**What the task asks**
Search each line below for "target", then return the lines where it appears.

**Records for the exercise**
——

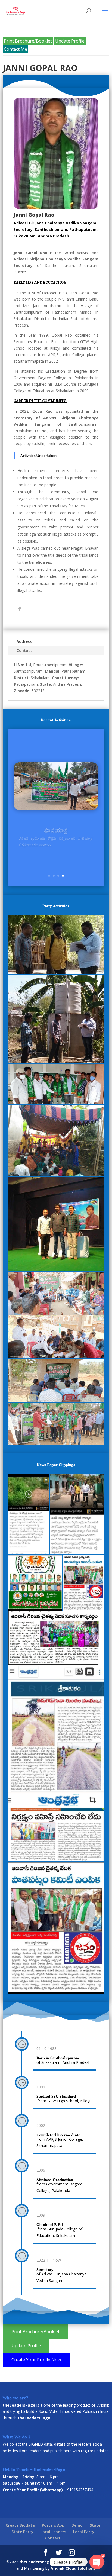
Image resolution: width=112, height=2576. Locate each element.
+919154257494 (79, 2489)
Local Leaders (53, 2531)
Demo (77, 2525)
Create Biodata (20, 2525)
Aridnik (103, 2405)
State (95, 2525)
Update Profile (70, 41)
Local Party (83, 2531)
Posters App (53, 2525)
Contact (24, 650)
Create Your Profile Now (36, 2360)
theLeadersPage (35, 2561)
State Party (22, 2531)
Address (24, 641)
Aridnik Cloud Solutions (73, 2568)
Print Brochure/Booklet (28, 41)
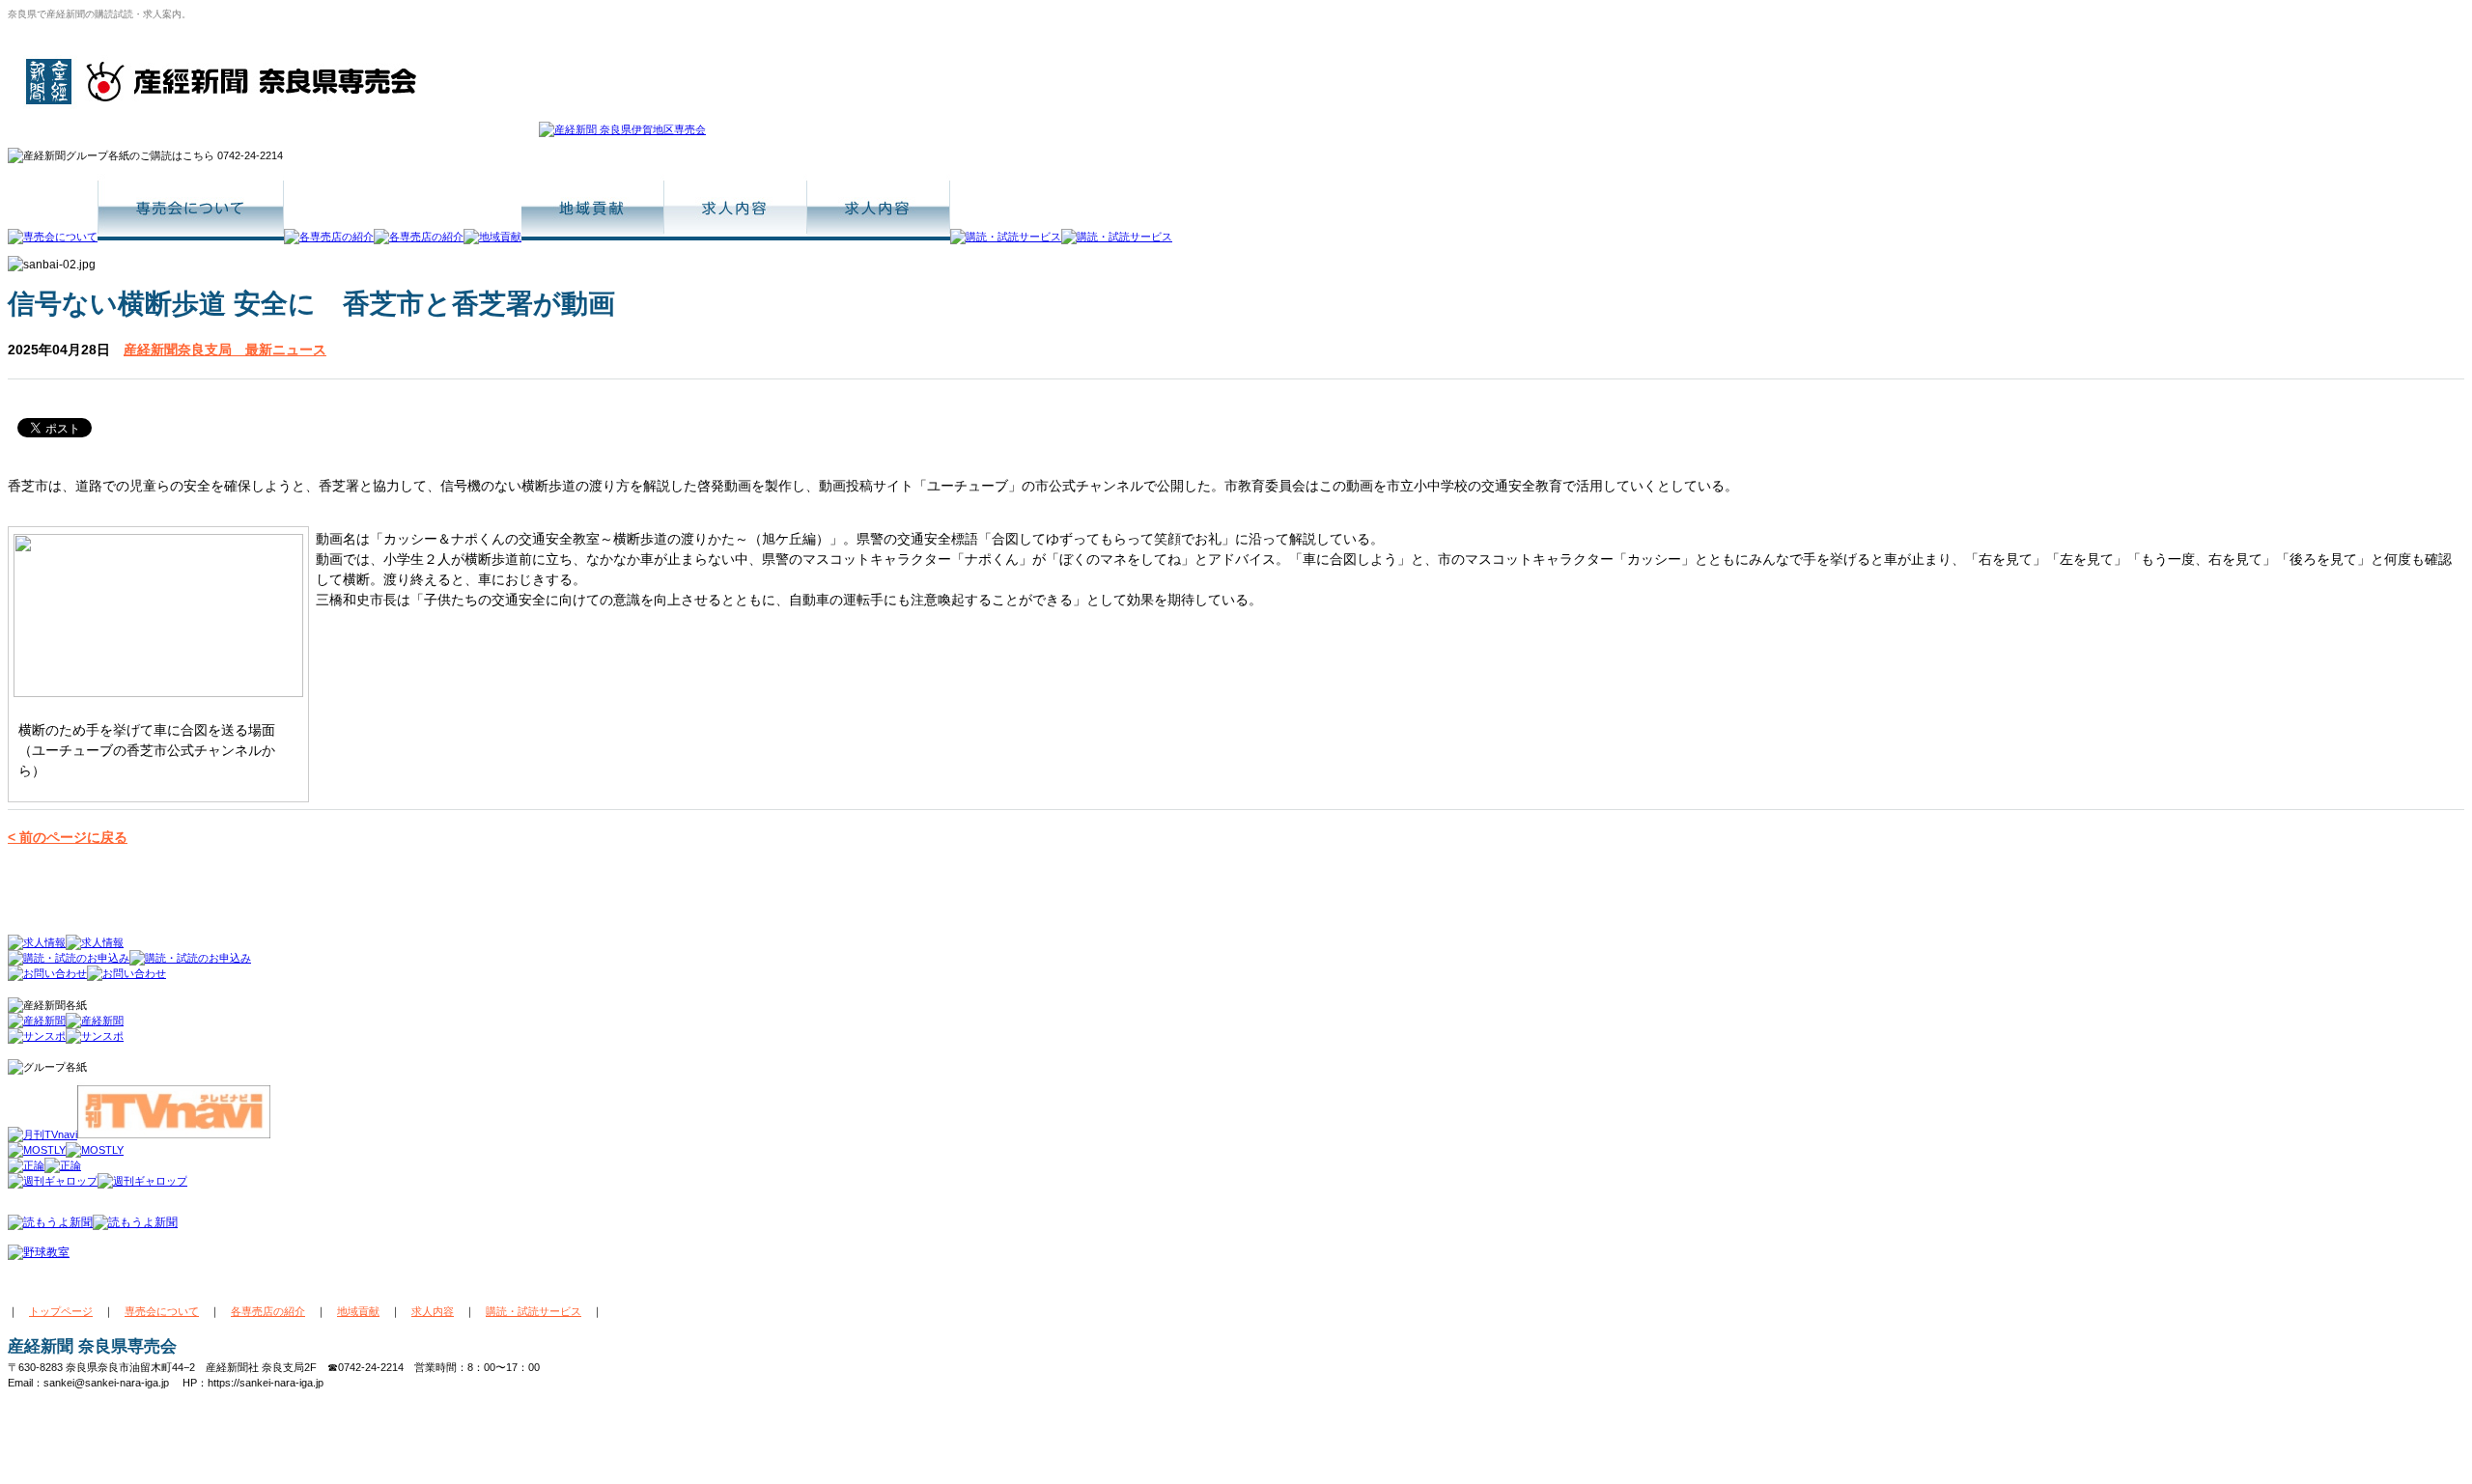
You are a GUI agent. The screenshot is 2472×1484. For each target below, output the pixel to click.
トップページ (61, 1311)
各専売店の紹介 (268, 1311)
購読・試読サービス (533, 1311)
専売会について (162, 1311)
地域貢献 (358, 1311)
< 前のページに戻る (67, 837)
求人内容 (432, 1311)
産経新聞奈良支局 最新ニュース (225, 349)
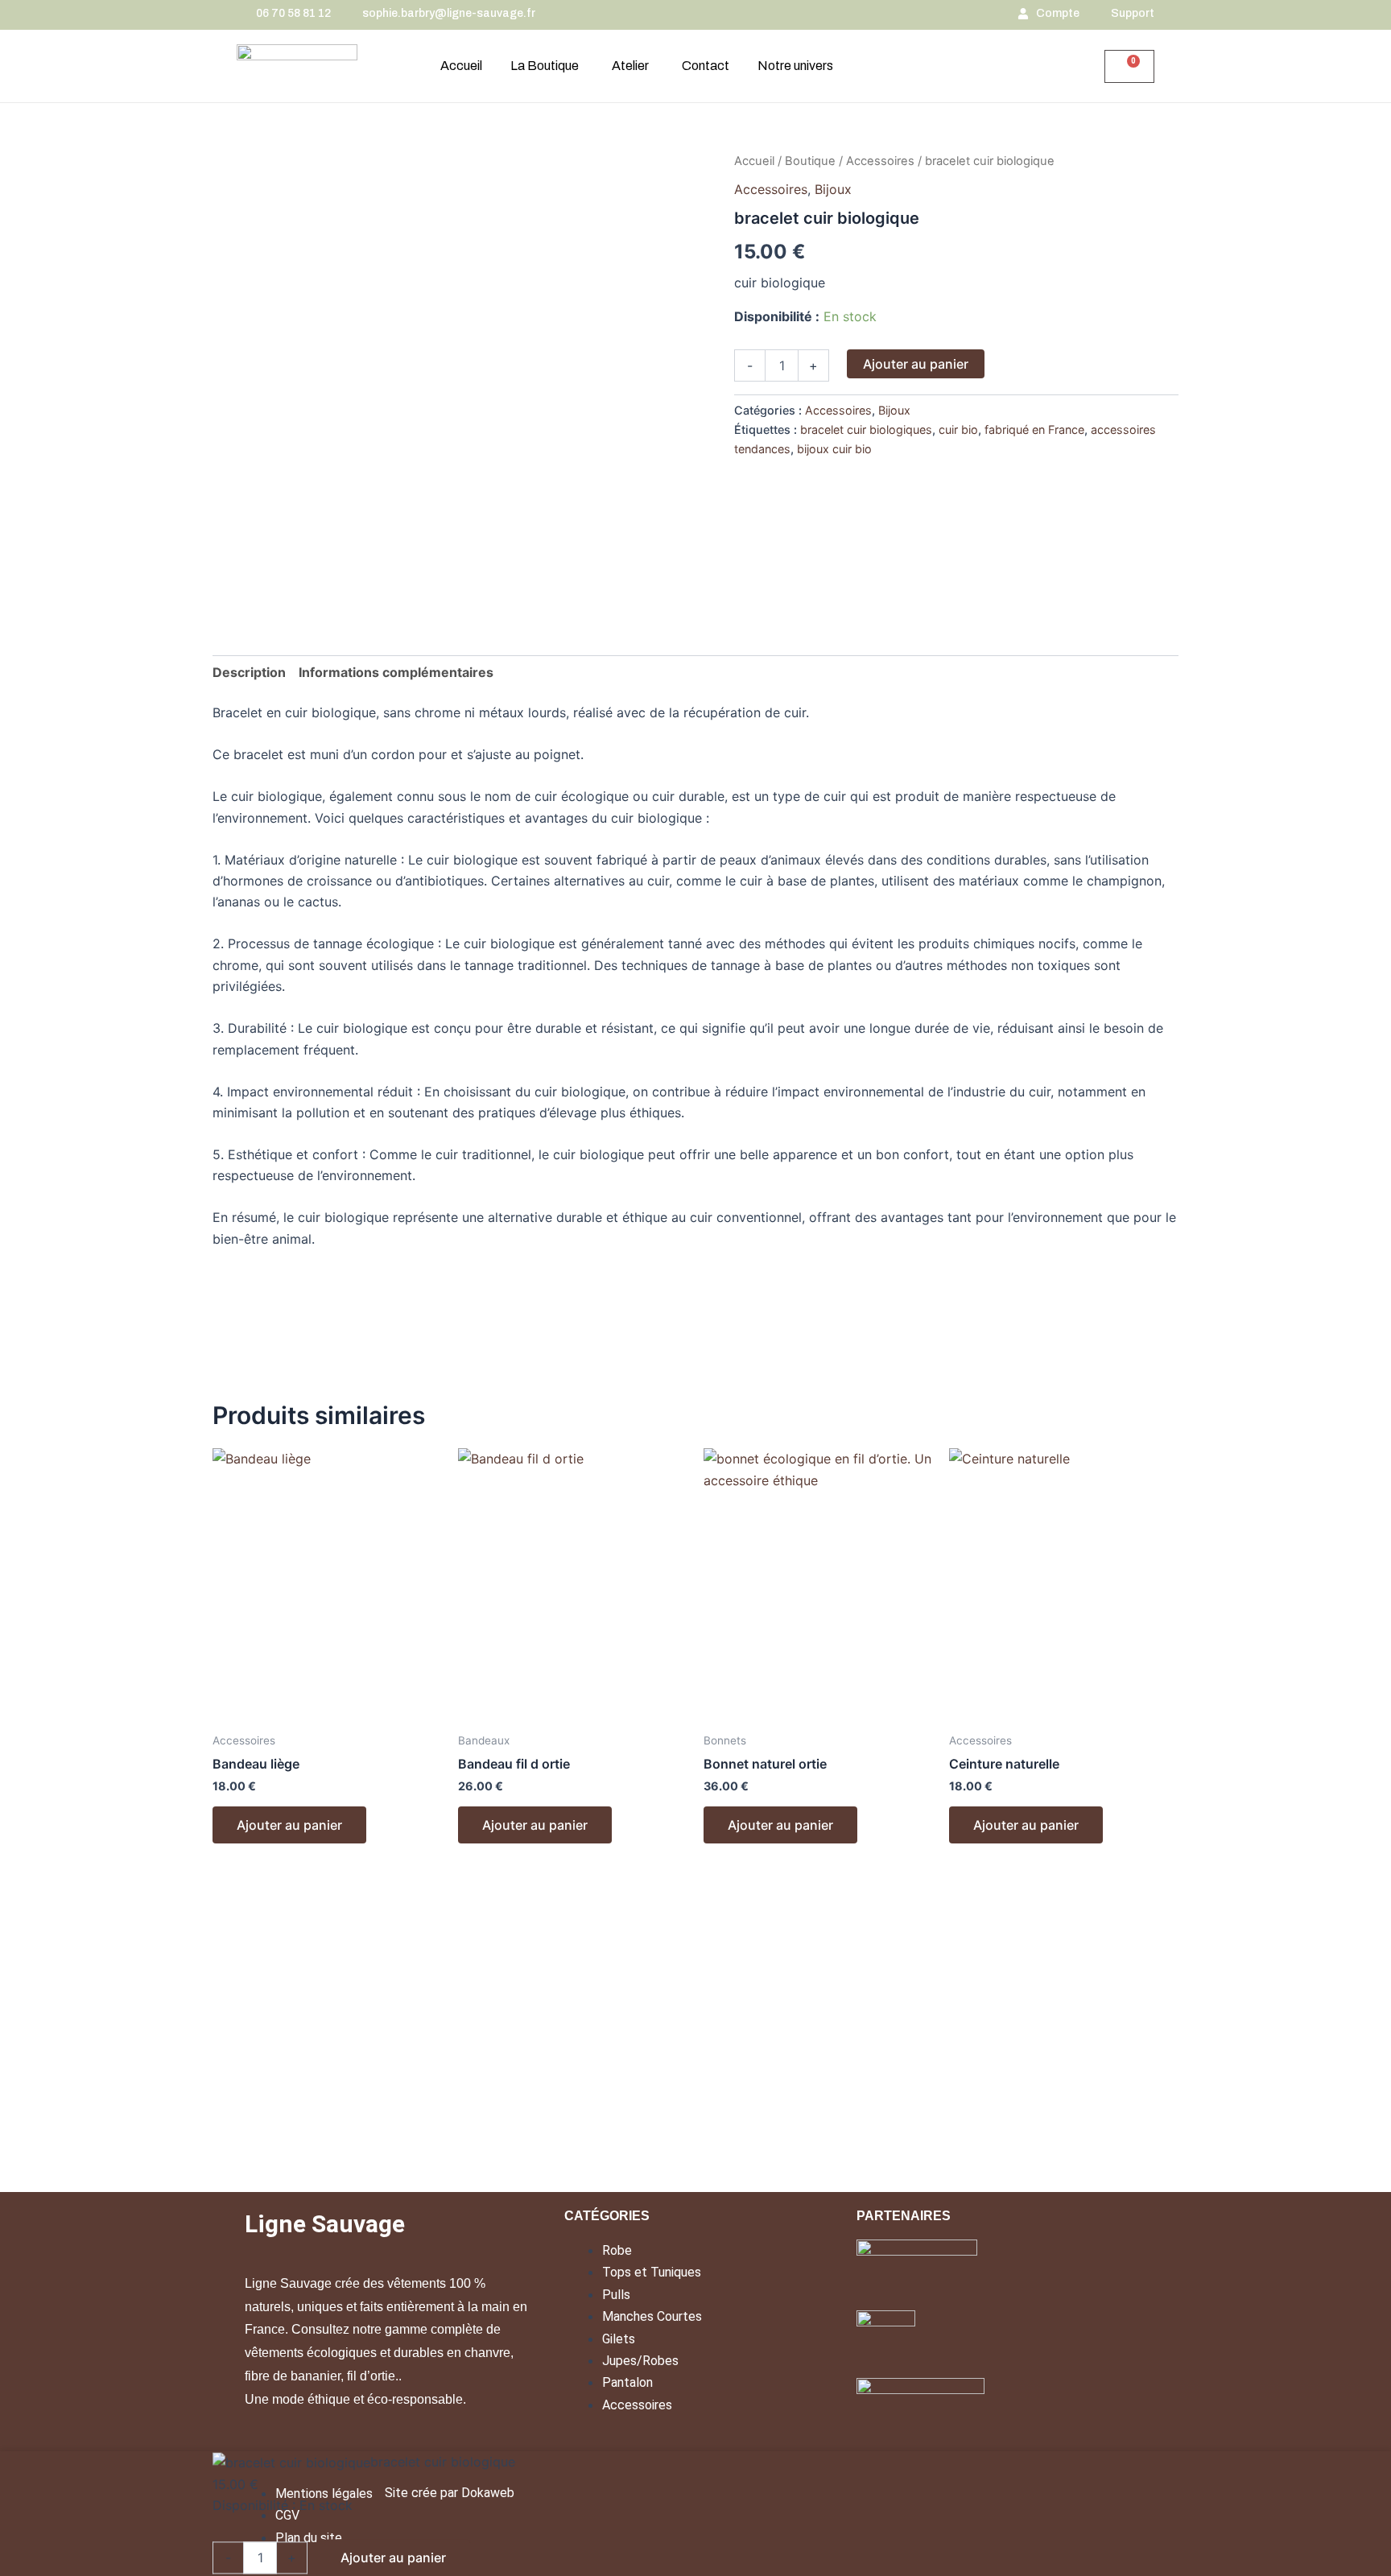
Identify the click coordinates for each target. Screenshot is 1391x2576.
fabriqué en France (1034, 429)
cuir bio (958, 429)
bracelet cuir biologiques (866, 429)
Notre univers (795, 65)
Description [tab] (249, 672)
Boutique (810, 161)
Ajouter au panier (915, 364)
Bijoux (833, 189)
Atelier (630, 65)
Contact (705, 65)
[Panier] (1129, 66)
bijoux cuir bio (834, 449)
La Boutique (544, 65)
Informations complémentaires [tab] (396, 672)
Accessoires (880, 161)
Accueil (461, 65)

——

**Answer to this problem**
You are a GUI agent. The screenshot is 2472×1484. For each target below, output the pixel to click.
Identify the click coordinates for each target. Screenshot is 1391x2576.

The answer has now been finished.